- [Exercise brief]: Render every line of the records below as a Markdown table with two columns, No. and Line. Number each row and omit blank lines.

-=-=-=-=-

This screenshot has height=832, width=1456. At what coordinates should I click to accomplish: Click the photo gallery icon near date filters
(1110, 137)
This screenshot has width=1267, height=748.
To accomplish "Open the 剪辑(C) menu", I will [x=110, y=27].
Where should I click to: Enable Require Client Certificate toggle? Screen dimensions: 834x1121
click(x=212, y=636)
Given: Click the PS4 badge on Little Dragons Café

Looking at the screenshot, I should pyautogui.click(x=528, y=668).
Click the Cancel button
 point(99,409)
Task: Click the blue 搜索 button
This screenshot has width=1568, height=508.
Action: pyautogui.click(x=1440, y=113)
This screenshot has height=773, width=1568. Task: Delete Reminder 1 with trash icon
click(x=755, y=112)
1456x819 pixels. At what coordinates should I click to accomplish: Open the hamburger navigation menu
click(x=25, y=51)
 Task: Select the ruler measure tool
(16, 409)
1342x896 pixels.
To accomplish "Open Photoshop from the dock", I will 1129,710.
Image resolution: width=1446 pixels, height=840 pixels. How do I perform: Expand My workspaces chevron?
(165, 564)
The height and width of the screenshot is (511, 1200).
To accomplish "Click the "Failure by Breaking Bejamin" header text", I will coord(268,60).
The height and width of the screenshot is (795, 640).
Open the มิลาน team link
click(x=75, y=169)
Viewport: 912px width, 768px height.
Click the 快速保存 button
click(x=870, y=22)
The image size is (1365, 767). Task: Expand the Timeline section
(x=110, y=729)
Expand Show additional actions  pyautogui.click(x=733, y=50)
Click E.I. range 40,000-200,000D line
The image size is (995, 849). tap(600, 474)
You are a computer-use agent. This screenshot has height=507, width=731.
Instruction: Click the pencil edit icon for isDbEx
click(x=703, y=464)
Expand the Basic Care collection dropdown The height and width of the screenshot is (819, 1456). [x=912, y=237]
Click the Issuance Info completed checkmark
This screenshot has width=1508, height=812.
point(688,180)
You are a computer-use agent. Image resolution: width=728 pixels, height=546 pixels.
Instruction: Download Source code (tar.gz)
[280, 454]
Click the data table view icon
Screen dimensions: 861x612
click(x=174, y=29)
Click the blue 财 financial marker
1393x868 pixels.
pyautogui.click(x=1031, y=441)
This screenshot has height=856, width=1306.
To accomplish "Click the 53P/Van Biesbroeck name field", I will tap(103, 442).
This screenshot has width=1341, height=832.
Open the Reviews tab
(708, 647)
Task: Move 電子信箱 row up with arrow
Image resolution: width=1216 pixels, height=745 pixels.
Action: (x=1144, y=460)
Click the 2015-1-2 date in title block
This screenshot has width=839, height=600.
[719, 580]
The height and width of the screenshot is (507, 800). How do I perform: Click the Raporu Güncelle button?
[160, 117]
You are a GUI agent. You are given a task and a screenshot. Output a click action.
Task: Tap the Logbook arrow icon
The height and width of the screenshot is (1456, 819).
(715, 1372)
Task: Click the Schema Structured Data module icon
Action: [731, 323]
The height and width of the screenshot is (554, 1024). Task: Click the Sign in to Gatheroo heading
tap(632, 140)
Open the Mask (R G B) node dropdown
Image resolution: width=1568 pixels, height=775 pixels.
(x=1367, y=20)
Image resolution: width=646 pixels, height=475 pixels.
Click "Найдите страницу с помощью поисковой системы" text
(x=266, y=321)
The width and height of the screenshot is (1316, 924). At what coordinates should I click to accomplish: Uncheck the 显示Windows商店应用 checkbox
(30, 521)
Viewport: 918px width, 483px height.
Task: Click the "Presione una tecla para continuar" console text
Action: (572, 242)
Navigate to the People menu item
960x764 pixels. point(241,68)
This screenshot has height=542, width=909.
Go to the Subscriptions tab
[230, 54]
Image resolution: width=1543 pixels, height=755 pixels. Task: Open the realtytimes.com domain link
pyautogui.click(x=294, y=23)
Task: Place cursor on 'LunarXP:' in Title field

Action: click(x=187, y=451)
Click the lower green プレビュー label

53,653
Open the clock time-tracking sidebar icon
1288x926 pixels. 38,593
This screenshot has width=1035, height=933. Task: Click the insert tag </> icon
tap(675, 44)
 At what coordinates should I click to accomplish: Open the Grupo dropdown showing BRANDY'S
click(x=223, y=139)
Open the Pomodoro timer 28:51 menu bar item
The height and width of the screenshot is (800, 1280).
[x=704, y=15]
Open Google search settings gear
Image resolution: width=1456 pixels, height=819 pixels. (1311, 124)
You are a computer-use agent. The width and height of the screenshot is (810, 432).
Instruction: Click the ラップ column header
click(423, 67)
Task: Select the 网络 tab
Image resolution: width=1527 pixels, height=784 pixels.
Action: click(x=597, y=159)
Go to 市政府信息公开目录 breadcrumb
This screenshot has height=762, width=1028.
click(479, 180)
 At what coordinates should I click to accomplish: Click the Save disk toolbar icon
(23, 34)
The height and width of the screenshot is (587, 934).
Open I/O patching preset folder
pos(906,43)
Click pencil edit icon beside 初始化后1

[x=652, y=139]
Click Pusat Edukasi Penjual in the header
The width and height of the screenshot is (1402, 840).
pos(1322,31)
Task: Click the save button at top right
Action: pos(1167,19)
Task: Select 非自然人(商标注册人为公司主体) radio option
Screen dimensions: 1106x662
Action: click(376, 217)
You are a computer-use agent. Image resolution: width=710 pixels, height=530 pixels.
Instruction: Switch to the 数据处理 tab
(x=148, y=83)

-=-=-=-=-

- [Exercise result]:
| No. | Line |
|---|---|
| 1 | This screenshot has height=832, width=1456. At what coordinates should I click to accomplish: Click the photo gallery icon near date filters |
| 2 | (1110, 137) |
| 3 | This screenshot has width=1267, height=748. |
| 4 | To accomplish "Open the 剪辑(C) menu", I will [x=110, y=27]. |
| 5 | Where should I click to: Enable Require Client Certificate toggle? Screen dimensions: 834x1121 |
| 6 | click(x=212, y=636) |
| 7 | Given: Click the PS4 badge on Little Dragons Café |
| 8 | Looking at the screenshot, I should pyautogui.click(x=528, y=668). |
| 9 | Click the Cancel button |
| 10 |  point(99,409) |
| 11 | Task: Click the blue 搜索 button |
| 12 | This screenshot has width=1568, height=508. |
| 13 | Action: pyautogui.click(x=1440, y=113) |
| 14 | This screenshot has height=773, width=1568. Task: Delete Reminder 1 with trash icon |
| 15 | click(x=755, y=112) |
| 16 | 1456x819 pixels. At what coordinates should I click to accomplish: Open the hamburger navigation menu |
| 17 | click(x=25, y=51) |
| 18 |  Task: Select the ruler measure tool |
| 19 | (16, 409) |
| 20 | 1342x896 pixels. |
| 21 | To accomplish "Open Photoshop from the dock", I will 1129,710. |
| 22 | Image resolution: width=1446 pixels, height=840 pixels. How do I perform: Expand My workspaces chevron? |
| 23 | (165, 564) |
| 24 | The height and width of the screenshot is (511, 1200). |
| 25 | To accomplish "Click the "Failure by Breaking Bejamin" header text", I will coord(268,60). |
| 26 | The height and width of the screenshot is (795, 640). |
| 27 | Open the มิลาน team link |
| 28 | click(x=75, y=169) |
| 29 | Viewport: 912px width, 768px height. |
| 30 | Click the 快速保存 button |
| 31 | click(x=870, y=22) |
| 32 | The image size is (1365, 767). Task: Expand the Timeline section |
| 33 | (x=110, y=729) |
| 34 | Expand Show additional actions  pyautogui.click(x=733, y=50) |
| 35 | Click E.I. range 40,000-200,000D line |
| 36 | The image size is (995, 849). tap(600, 474) |
| 37 | You are a computer-use agent. This screenshot has height=507, width=731. |
| 38 | Instruction: Click the pencil edit icon for isDbEx |
| 39 | click(x=703, y=464) |
| 40 | Expand the Basic Care collection dropdown The height and width of the screenshot is (819, 1456). [x=912, y=237] |
| 41 | Click the Issuance Info completed checkmark |
| 42 | This screenshot has width=1508, height=812. |
| 43 | point(688,180) |
| 44 | You are a computer-use agent. Image resolution: width=728 pixels, height=546 pixels. |
| 45 | Instruction: Download Source code (tar.gz) |
| 46 | [280, 454] |
| 47 | Click the data table view icon |
| 48 | Screen dimensions: 861x612 |
| 49 | click(x=174, y=29) |
| 50 | Click the blue 财 financial marker |
| 51 | 1393x868 pixels. |
| 52 | pyautogui.click(x=1031, y=441) |
| 53 | This screenshot has height=856, width=1306. |
| 54 | To accomplish "Click the 53P/Van Biesbroeck name field", I will tap(103, 442). |
| 55 | This screenshot has width=1341, height=832. |
| 56 | Open the Reviews tab |
| 57 | (708, 647) |
| 58 | Task: Move 電子信箱 row up with arrow |
| 59 | Image resolution: width=1216 pixels, height=745 pixels. |
| 60 | Action: (x=1144, y=460) |
| 61 | Click the 2015-1-2 date in title block |
| 62 | This screenshot has width=839, height=600. |
| 63 | [719, 580] |
| 64 | The height and width of the screenshot is (507, 800). How do I perform: Click the Raporu Güncelle button? |
| 65 | [160, 117] |
| 66 | You are a GUI agent. You are given a task and a screenshot. Output a click action. |
| 67 | Task: Tap the Logbook arrow icon |
| 68 | The height and width of the screenshot is (1456, 819). |
| 69 | (715, 1372) |
| 70 | Task: Click the Schema Structured Data module icon |
| 71 | Action: [731, 323] |
| 72 | The height and width of the screenshot is (554, 1024). Task: Click the Sign in to Gatheroo heading |
| 73 | tap(632, 140) |
| 74 | Open the Mask (R G B) node dropdown |
| 75 | Image resolution: width=1568 pixels, height=775 pixels. |
| 76 | (x=1367, y=20) |
| 77 | Image resolution: width=646 pixels, height=475 pixels. |
| 78 | Click "Найдите страницу с помощью поисковой системы" text |
| 79 | (x=266, y=321) |
| 80 | The width and height of the screenshot is (1316, 924). At what coordinates should I click to accomplish: Uncheck the 显示Windows商店应用 checkbox |
| 81 | (30, 521) |
| 82 | Viewport: 918px width, 483px height. |
| 83 | Task: Click the "Presione una tecla para continuar" console text |
| 84 | Action: (572, 242) |
| 85 | Navigate to the People menu item |
| 86 | 960x764 pixels. point(241,68) |
| 87 | This screenshot has height=542, width=909. |
| 88 | Go to the Subscriptions tab |
| 89 | [230, 54] |
| 90 | Image resolution: width=1543 pixels, height=755 pixels. Task: Open the realtytimes.com domain link |
| 91 | pyautogui.click(x=294, y=23) |
| 92 | Task: Place cursor on 'LunarXP:' in Title field |
| 93 | Action: click(x=187, y=451) |
| 94 | Click the lower green プレビュー label |
| 95 | 53,653 |
| 96 | Open the clock time-tracking sidebar icon |
| 97 | 1288x926 pixels. 38,593 |
| 98 | This screenshot has width=1035, height=933. Task: Click the insert tag </> icon |
| 99 | tap(675, 44) |
| 100 |  At what coordinates should I click to accomplish: Open the Grupo dropdown showing BRANDY'S |
| 101 | click(x=223, y=139) |
| 102 | Open the Pomodoro timer 28:51 menu bar item |
| 103 | The height and width of the screenshot is (800, 1280). |
| 104 | [x=704, y=15] |
| 105 | Open Google search settings gear |
| 106 | Image resolution: width=1456 pixels, height=819 pixels. (1311, 124) |
| 107 | You are a computer-use agent. The width and height of the screenshot is (810, 432). |
| 108 | Instruction: Click the ラップ column header |
| 109 | click(423, 67) |
| 110 | Task: Select the 网络 tab |
| 111 | Image resolution: width=1527 pixels, height=784 pixels. |
| 112 | Action: click(x=597, y=159) |
| 113 | Go to 市政府信息公开目录 breadcrumb |
| 114 | This screenshot has height=762, width=1028. |
| 115 | click(479, 180) |
| 116 |  At what coordinates should I click to accomplish: Click the Save disk toolbar icon |
| 117 | (23, 34) |
| 118 | The height and width of the screenshot is (587, 934). |
| 119 | Open I/O patching preset folder |
| 120 | pos(906,43) |
| 121 | Click pencil edit icon beside 初始化后1 |
| 122 | [x=652, y=139] |
| 123 | Click Pusat Edukasi Penjual in the header |
| 124 | The width and height of the screenshot is (1402, 840). |
| 125 | pos(1322,31) |
| 126 | Task: Click the save button at top right |
| 127 | Action: pos(1167,19) |
| 128 | Task: Select 非自然人(商标注册人为公司主体) radio option |
| 129 | Screen dimensions: 1106x662 |
| 130 | Action: click(376, 217) |
| 131 | You are a computer-use agent. Image resolution: width=710 pixels, height=530 pixels. |
| 132 | Instruction: Switch to the 数据处理 tab |
| 133 | (x=148, y=83) |